Connect to Kamino platform APIs
Overview
This guide explains how authentication works on the Kamino platform, the purpose of each token, and the recommended workflow to securely connect your application to Kamino APIs.
Kamino APIs rely on a three-step authentication flow designed to balance security, token rotation, and developer experience.
Authentication overview
The platform uses two types of tokens generated through three distinct steps:
| Token | Purpose | Lifetime | How it is obtained |
|---|---|---|---|
| Access Token | Session token used to call all Kamino APIs. | Short-lived |
|
| Refresh Token | Long-lived token used to refresh sessions. | Up to 48 hours | Generated using an access token |
Only access tokens can be used to call Kamino business APIs. Refresh tokens are never used directly to call business APIs.
High-level authentication flow
- Authenticate using Equativ-provided credentials to fetch an access token.
- Create a refresh token using your access token.
- Generate access tokens as needed via your refresh token.
- Connect to Kamino business APIs.
Token types
Access token (short-lived)
An access token is a short-lived bearer token used to authenticate requests to Kamino APIs.
You can obtain it in two different ways, depending on the stage of your integration:
| How it is generated | Purpose |
|---|---|
| Using Equativ-provided credentials | Initial authentication and setup |
| Using a refresh token | Ongoing API usage and session renewal |
Key characteristics
- It’s short-lived.
- You must include it in the
Authorizationheader:Authorization: Bearer <ACCESS_TOKEN>. - It’s required for all Kamino API calls.
- You can rotate it at any time.
- It’s safe to generate frequently.
Although access tokens can be generated via different endpoints, they behave the same way once issued.
Refresh token (long-lived)
A refresh token is a long-lived credential associated with your Kamino account.
It’s used only to generate new access tokens without reusing credentials.
- It’s valid up to 48 hours.
- The system returns it only once.
- You must store it securely.
- You must never use it directly to call business APIs.
Authentication endpoints
| Method | Endpoint | Description | Docs |
|---|---|---|---|
| POST | https://api.kaminoretail.dev/auth/getToken |
Generate an access token using credentials | Get access token |
| POST | https://api.kaminoretail.dev/auth/me/tokens |
Create a refresh token | Create token |
| GET | https://api.kaminoretail.dev/auth/refresh-token |
Generate a session access token using a refresh token | Create access token |
| DELETE | https://api.kaminoretail.dev/auth/me/tokens/{token_id} |
Revoke a given token | Revoke token |
Step-by-step authentication workflow
Step 1: Generate an access token using credentials
Use this step during initial setup.
POST /auth/getToken- Returns a credentials-based access token.
- It’s short-lived.
- Uses credentials provided by Equativ.
Step 2: Create a refresh token
POST /auth/me/tokens
Authorization: Bearer <ACCESS_TOKEN>- Returns a refresh token.

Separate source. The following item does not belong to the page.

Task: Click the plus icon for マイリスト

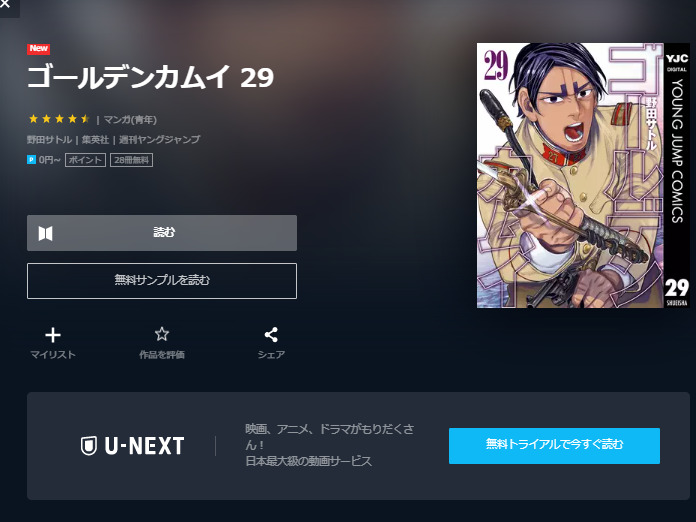Action: 53,335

- The system shows the token only once.
- Store it securely.
Step 3: Generate a session access token
GET /auth/refresh-token
Authorization: Bearer <REFRESH_TOKEN>- Returns a session access token.
- It’s valid for the lifetime of the session.
- The endpoint is rate limited.
Step 4: Call Kamino APIs
Authorization: Bearer <SESSION_ACCESS_TOKEN>- You must include this header on all API requests.
- For more information, see the API Reference Guide for Business API V2 and Business API V3.
Step 5: Revoke a token (optional)
DELETE /auth/me/tokens/{token_id}Immediately invalidates any token, which makes it unusable.
Additional authentication resources
For more information, see Business API V3.
Security best practices
- Never expose credentials or refresh tokens in frontend code.
- Rotate refresh tokens regularly.
- Revoke tokens immediately if they become compromised.
- Use a secrets manager for all credentials.